We give the devil a lot of power. Not just from certain Christian communities that claim the devil is responsible for their mental anguish, but also the Muslim communities that credit the devil and a sinful life for disrupting moods and causing psychosis. For a fascinating look at Muslim associations between mental illness and the devil click here.
I wonder how the devil feels about all this credit he’s getting for causing so much pain and suffering in the world?
If a faithful, observant Muslim becomes clinically depressed, does he belong to the devil?
If a church going Christian ends up in the psych ward, does she need saving from the devil?

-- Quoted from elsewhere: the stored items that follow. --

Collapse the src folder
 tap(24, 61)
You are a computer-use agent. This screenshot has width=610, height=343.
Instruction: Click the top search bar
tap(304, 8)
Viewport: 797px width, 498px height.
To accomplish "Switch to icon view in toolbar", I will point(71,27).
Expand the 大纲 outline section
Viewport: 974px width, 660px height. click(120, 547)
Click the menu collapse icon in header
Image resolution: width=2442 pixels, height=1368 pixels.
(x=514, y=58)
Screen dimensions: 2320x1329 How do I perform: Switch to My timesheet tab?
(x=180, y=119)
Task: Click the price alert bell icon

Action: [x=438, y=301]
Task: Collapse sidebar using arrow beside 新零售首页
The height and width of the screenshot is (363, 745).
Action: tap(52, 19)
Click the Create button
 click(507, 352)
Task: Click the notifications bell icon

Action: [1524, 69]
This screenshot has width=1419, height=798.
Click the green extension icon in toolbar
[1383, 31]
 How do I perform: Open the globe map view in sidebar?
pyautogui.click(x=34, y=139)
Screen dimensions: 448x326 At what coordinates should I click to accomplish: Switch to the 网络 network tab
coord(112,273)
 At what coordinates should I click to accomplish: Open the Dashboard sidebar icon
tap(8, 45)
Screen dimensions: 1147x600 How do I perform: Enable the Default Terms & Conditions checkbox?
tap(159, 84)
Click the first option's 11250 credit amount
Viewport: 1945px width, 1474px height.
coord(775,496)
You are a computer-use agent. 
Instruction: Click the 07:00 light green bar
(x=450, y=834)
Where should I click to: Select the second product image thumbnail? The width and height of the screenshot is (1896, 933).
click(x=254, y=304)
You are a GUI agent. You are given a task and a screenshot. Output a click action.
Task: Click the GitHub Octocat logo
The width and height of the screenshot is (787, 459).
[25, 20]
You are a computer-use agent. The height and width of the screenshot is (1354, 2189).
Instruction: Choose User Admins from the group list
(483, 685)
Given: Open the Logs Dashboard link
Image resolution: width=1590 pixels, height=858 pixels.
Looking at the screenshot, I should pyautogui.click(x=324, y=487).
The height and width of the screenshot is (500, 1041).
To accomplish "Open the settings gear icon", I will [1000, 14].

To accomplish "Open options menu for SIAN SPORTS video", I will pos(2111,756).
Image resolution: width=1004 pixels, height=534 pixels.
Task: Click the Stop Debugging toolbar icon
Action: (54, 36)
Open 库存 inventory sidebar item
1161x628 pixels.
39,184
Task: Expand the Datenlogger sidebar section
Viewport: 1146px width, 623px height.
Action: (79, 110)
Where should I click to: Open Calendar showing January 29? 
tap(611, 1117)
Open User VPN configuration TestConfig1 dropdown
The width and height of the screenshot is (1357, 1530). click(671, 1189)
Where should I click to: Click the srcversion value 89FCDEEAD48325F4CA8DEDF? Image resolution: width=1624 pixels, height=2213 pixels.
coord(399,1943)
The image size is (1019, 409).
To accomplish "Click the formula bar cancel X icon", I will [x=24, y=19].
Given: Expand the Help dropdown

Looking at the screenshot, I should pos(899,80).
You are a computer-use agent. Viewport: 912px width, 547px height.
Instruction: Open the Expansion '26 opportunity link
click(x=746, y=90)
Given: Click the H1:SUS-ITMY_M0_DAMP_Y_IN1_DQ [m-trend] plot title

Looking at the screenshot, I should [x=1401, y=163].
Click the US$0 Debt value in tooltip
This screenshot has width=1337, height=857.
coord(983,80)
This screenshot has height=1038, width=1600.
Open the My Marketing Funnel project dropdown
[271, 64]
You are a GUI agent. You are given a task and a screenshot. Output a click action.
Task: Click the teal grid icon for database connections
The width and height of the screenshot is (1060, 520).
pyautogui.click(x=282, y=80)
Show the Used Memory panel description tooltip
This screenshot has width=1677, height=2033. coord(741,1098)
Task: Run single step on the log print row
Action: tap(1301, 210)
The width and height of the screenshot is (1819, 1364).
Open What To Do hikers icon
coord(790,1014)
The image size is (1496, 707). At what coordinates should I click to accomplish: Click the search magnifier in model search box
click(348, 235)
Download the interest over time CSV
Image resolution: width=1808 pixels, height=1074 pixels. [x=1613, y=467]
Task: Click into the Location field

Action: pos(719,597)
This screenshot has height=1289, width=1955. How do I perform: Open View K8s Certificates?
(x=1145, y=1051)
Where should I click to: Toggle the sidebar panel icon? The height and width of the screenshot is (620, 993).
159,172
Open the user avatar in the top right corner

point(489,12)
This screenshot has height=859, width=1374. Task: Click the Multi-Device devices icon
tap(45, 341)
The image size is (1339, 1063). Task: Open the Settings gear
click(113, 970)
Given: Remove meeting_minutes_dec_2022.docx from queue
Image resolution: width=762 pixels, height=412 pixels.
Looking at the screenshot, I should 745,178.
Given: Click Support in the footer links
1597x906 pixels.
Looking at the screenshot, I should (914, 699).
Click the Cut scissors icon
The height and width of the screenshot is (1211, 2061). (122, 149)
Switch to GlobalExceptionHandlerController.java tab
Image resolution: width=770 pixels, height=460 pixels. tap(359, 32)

This type of thinking magnifies the stigma and shame of having a mental illness. In this view, the person is a double threat to the religious community: she has a mental disorder and a spiritual disorder. Like the demoniac in the Bible, she becomes a shameful outcast, the unclean “other,” who must be removed from the heart of the community so that she will not pollute it with her sins.
How does the concept of the devil as the cause of mental illness interfere with recovery?
Are there positive ways that belief in the devil can be integrated into recovery?
For people who believe in the devil as as actual force in the world, how can we limit the negative impact of this view on mental health?
There are many differences between Christians and Muslims in today’s world. But it seems to me that the devil isn’t one of them.
The devil must be radically inclusive, welcoming all regardless of religious affiliation. He seems to have a special place in his heart (if he even has a heart) for people with mental illness.
Or, do we develop concepts like the devil to explain things we don’t totally understand, like the causes mental illness?
If it is the devil’s doing, then somebody give him some anti-psychotics. He is out of control.